▸ TASK LIST:
1) In the PostgreSQL failover page, which port is the replica running on?
2) Translate this sentence from the PostgreSQL failover page into Spanish: "The primary is running on the default port of 5432 and the replica is running on port 5444."

▸ PAGE EXCERPT:
^^^^
This scenario will go over how to failover a PostgreSQL primary/replica system. It will also show how to rebuild the old primary to be reused as a replica for the new primary.
Let's get started!
This scenario showed you how to successfully failover between a primary/replica postgresql cluster and rebuild the old system as a new replica. This is one of the most critical aspects to understand when running a PostgreSQL cluster that must be kept highly available, so please feel free to run this scenario as many times as you can to fully understand the process.
Enjoy learning about PostgreSQL? Sign up for our newsletter and get the latest tips from us each month.
Stopping the Primary
This scenario has had the same replica setup already done that was shown in the
Replication scenario of this training program. If you'd like more information on how replicas are set up, please refer to that previous scenario . The primary is running on the default port of 5432 and the replica is running on port 5444. You can see the running clusters by observing some ps output.
ps aux | grep postgres
This will be a planned failover, but the process for an unplanned failover will be very similar. The key part of the unplanned scenario is ensuring that your primary that appears to be down is really down and will not be able come up unexpectedly again in the future and cause a split-brain scenario where database writes are going to more than one location. How you ensure this is very dependent on your environment, but somehow ensuring all of your applications are pointed to the new primary is key.
^^^^
▸ MATERIAL:
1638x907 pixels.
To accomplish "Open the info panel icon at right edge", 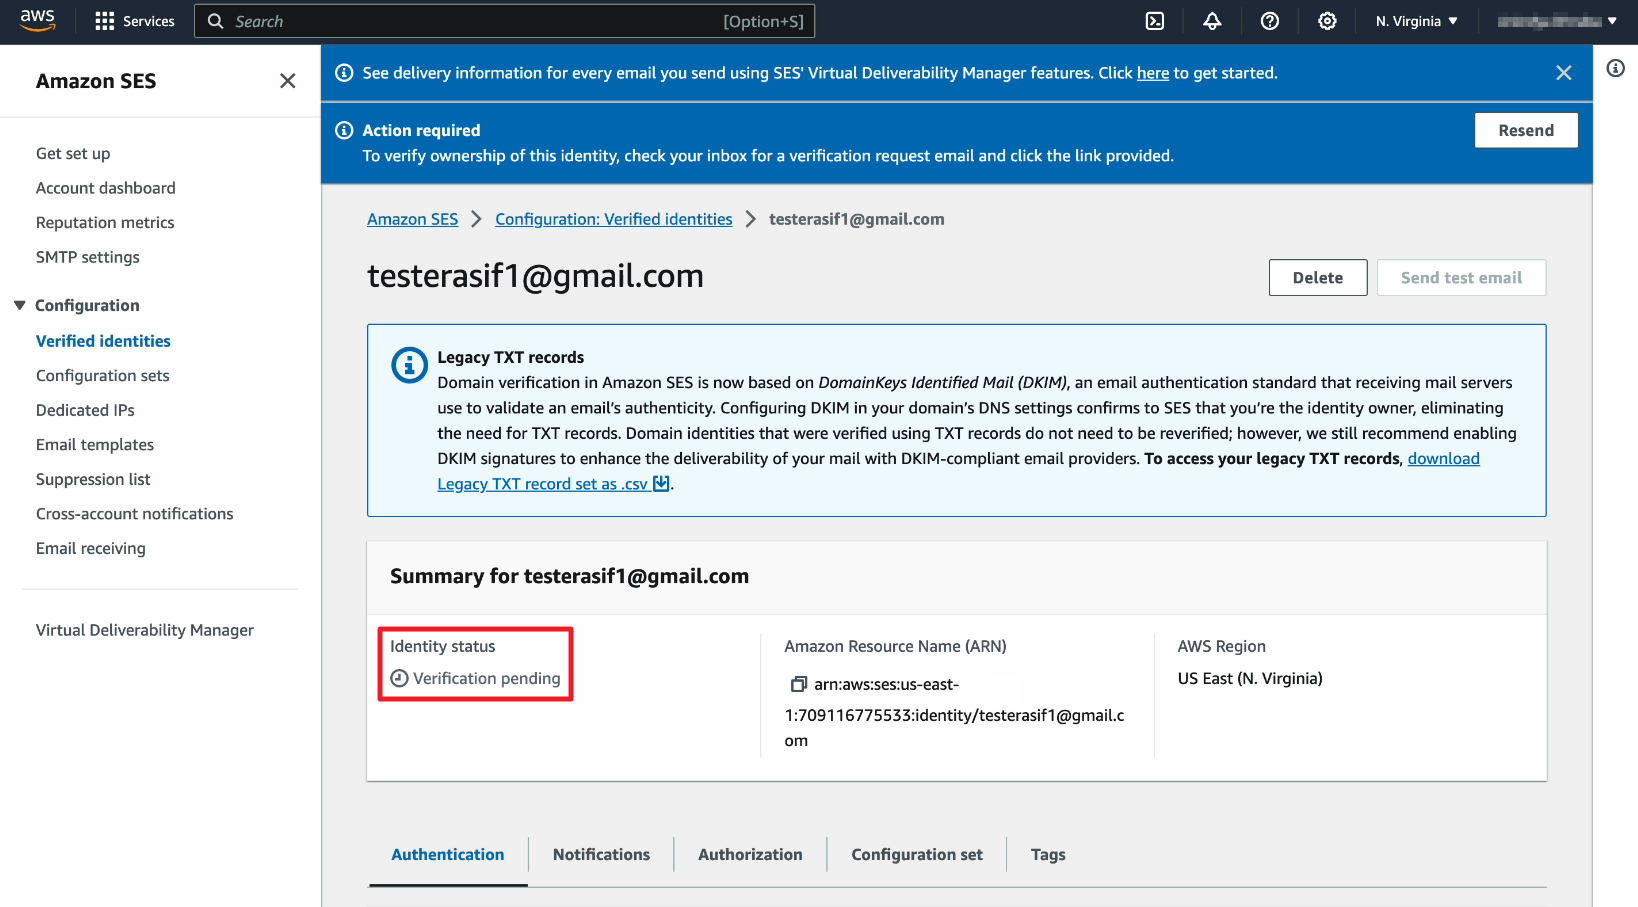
^^^^
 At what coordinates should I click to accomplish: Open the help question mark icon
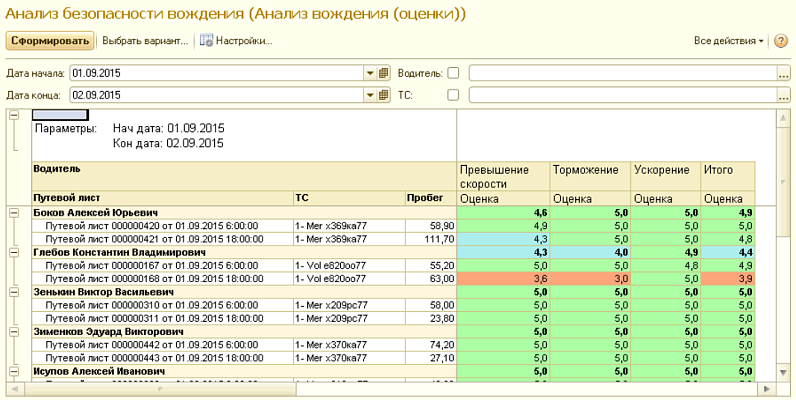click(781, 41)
^^^^
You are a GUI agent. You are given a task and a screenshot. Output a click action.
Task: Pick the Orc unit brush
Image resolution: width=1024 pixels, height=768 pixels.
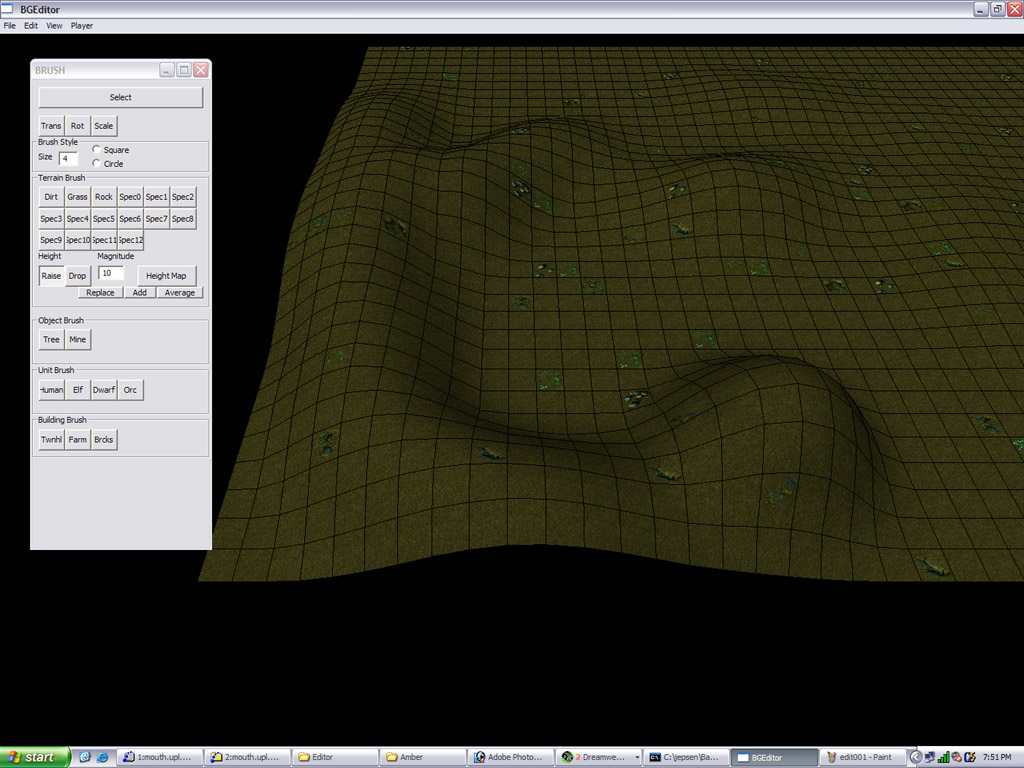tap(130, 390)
^^^^
▸ RESPONSES TO THE EXERCISE:
1) Port 5444.

2) El primario se está ejecutando en el puerto predeterminado 5432 y la réplica se está ejecutando en el puerto 5444.